Аристотель поднялся.
— Я Аристотель, сын Никомаха, — церемонно ответил он. — Это Феофраст, можно сказать, моя правая рука. И, наконец, Стефан, сын Никиарха, гражданин Афин и мой добрый друг.
— Быть может, вы меня уже знаете, — непринужденно заметил гость. — По крайней мере, ты, Стефан Афинский, ибо ты не чужеземец и посему имеешь право посещать Ленеи. «Куда гонят нас сквозь соленые брызги дышащие дождем ветра».
— Да, правда, — согласился я. Теперь, услышав этот голос и строчку из недавно виденной драмы, я понял, кто стоит перед нами.
— Ты играл на последних Ленеях, — воскликнул я. — В тот день, когда шел проливной дождь. Конечно, я не знал тебя в лицо, ты ведь был в маске.
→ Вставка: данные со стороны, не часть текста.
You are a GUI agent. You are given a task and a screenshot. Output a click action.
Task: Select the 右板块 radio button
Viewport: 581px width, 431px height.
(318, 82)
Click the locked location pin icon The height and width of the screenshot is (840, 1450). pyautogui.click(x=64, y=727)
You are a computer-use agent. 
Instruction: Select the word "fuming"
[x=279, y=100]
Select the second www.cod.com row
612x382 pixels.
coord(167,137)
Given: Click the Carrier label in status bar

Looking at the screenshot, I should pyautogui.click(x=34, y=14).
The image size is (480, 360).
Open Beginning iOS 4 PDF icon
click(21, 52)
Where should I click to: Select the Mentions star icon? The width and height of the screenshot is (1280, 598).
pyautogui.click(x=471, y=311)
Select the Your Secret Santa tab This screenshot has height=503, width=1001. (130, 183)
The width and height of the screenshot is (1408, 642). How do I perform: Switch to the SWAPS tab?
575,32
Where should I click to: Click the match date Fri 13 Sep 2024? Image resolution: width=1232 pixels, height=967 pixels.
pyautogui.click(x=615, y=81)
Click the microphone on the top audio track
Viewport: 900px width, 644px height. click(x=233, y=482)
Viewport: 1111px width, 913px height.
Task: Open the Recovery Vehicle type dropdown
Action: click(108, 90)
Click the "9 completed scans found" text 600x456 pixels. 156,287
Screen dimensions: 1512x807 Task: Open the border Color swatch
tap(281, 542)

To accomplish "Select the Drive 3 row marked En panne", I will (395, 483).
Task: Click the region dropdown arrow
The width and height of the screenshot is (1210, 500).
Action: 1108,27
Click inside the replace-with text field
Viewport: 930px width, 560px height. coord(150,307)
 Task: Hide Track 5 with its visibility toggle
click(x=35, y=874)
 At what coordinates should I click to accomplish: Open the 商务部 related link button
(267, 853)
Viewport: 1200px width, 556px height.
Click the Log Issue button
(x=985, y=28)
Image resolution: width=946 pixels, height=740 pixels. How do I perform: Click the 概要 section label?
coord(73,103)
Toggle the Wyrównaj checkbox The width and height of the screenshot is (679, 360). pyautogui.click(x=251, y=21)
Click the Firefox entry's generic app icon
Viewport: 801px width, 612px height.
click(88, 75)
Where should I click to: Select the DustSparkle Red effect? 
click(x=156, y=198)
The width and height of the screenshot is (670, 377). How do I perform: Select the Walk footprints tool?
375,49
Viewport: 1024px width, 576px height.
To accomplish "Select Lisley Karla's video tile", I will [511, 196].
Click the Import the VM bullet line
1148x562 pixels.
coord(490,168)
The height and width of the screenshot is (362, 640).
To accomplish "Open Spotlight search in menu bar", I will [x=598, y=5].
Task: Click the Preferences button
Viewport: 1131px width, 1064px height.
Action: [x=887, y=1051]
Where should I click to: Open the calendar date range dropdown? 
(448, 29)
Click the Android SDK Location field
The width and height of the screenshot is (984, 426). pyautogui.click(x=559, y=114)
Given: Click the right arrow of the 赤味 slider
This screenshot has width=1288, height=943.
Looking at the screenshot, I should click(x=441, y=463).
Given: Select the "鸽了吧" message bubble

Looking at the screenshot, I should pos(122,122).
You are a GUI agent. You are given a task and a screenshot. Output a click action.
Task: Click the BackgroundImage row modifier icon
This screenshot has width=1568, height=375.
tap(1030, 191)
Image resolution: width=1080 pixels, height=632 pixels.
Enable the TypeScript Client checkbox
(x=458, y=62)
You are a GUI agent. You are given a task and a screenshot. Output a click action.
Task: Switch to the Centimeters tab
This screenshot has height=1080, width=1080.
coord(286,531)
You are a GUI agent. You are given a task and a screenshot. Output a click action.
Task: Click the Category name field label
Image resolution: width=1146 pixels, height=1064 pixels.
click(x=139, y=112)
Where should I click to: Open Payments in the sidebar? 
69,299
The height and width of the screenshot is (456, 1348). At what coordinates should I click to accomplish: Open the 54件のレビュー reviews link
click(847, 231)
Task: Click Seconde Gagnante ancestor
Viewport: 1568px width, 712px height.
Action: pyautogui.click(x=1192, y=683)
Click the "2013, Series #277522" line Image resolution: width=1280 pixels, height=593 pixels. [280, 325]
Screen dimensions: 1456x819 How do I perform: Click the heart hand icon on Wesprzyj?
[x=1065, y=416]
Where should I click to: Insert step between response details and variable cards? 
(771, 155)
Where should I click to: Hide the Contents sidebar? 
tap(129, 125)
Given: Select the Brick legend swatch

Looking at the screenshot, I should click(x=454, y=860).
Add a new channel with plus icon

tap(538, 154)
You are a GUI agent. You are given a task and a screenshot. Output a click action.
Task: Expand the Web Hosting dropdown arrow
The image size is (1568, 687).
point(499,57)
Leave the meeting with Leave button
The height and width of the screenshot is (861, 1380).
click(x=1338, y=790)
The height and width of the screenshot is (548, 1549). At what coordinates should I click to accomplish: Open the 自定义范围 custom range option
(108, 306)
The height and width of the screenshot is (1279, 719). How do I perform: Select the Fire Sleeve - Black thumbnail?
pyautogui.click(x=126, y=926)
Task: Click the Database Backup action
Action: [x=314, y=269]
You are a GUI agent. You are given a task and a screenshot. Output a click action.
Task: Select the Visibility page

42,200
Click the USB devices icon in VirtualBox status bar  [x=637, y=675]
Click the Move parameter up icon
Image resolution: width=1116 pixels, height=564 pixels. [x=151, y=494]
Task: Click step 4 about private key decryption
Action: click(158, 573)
Но я узнал голос, и движения тоже показались смутно знакомыми.
— И это все, что ты запомнил из моего выступления на Ленеях?
— О, ты был очень хорош. И… да, тебе дали награду.
— Совершенно верно. Я получил награду как лучший актер, — самодовольно заявил юноша. — Я Архий, актер. Сам Антипатр — поклонник моего таланта. Я могу сесть, не правда ли?
— О, мои извинения. Прошу, садись. — Аристотель вернулся за свой стол, а Архий занял лучшее кресло в комнате. Смотрелся он в нем внушительно.
— Итак, Архий, актер, чем мы можем быть полезны? — с легкой улыбкой вопросил философ. — Боюсь, я не пишу пьес, так что мне нечего тебе предложить. Но сейчас распределяются роли для следующих Дионисий, и я замолвлю слово…
— Было бы мило, конечно, — сказал Архий, отвергая предложение Аристотеля грациозным взмахом руки, — но об этом позаботятся без вас. Мой профессиональный успех, если можно так выразиться, вполне устойчив. Однако жизнь актера полна опасностей. Многие мои собратья снискали славу, некоторые — богатство. Но век наш недолог. В этом смысле актерское мастерство не похоже на прочие искусства и ремесла.
— И правда, не похоже, — согласился заинтересованный Феофраст. Архий поднял бровь.
— Тем не менее, это искусство и ремесло. Способности нужны необычайные, а мастерство трудно совершенствовать. Оно подразумевает хорошую память, выносливость спартанца, сильный голос — все это не подлежит сомнению. Вдобавок, актер должен постоянно и неутомимо наблюдать за людьми и обладать редким даром проникновения в чужую личность и чужой характер. Это может быть человек другого пола и другого народа — или вовсе не человек, а, к примеру, птица.
— Да, — не совсем уверенно согласился я. — Конечно, маски и костюмы — это большое подспорье. И мастерство драматурга, который так много может рассказать о героях. Не представляю, что бы актеры стали делать без масочника и текста.
— Весьма прискорбно, — отозвался Архий, — что чудесный дар, способный спрятать что угодно и даже сам себя, затмевают дешевые поэтические трюки драматурга и нудная работа масочника. На самом деле, лишь огонь, горящий в душе актера, творит спектакль. Без умения вдохнуть жизнь в образ нет театрального действа.
— Но, — вмешался Аристотель, — мы не должны забывать о хоре, который, вероятно, стоит у истоков театра. В давние времена обряды и пение…
Но Архия не интересовали академические тонкости.
— Мы говорим о настоящем, а не о прошлом, — перебил он Аристотеля. — Гений Антипатра, командующего и регента Александра, отчасти проявляется в его восприимчивости и дальновидности. Он услышал обо мне от знакомого. Ленеи закрыты для македонцев, но, разумеется, им нужно знать, что там происходит. И вот Антипатр призвал меня, когда был в Коринфе. С помощью каких-то бездарей я сыграл кое-что из своих ролей, приготовленных для Ленеи, но на этот раз — лично для регента и двух-трех его близких друзей. Антипатр был восхищен, он завалил меня комплиментами и дарами. Но самой большой неожиданностью стало его предложение: употребить мои выдающиеся таланты на благо государства.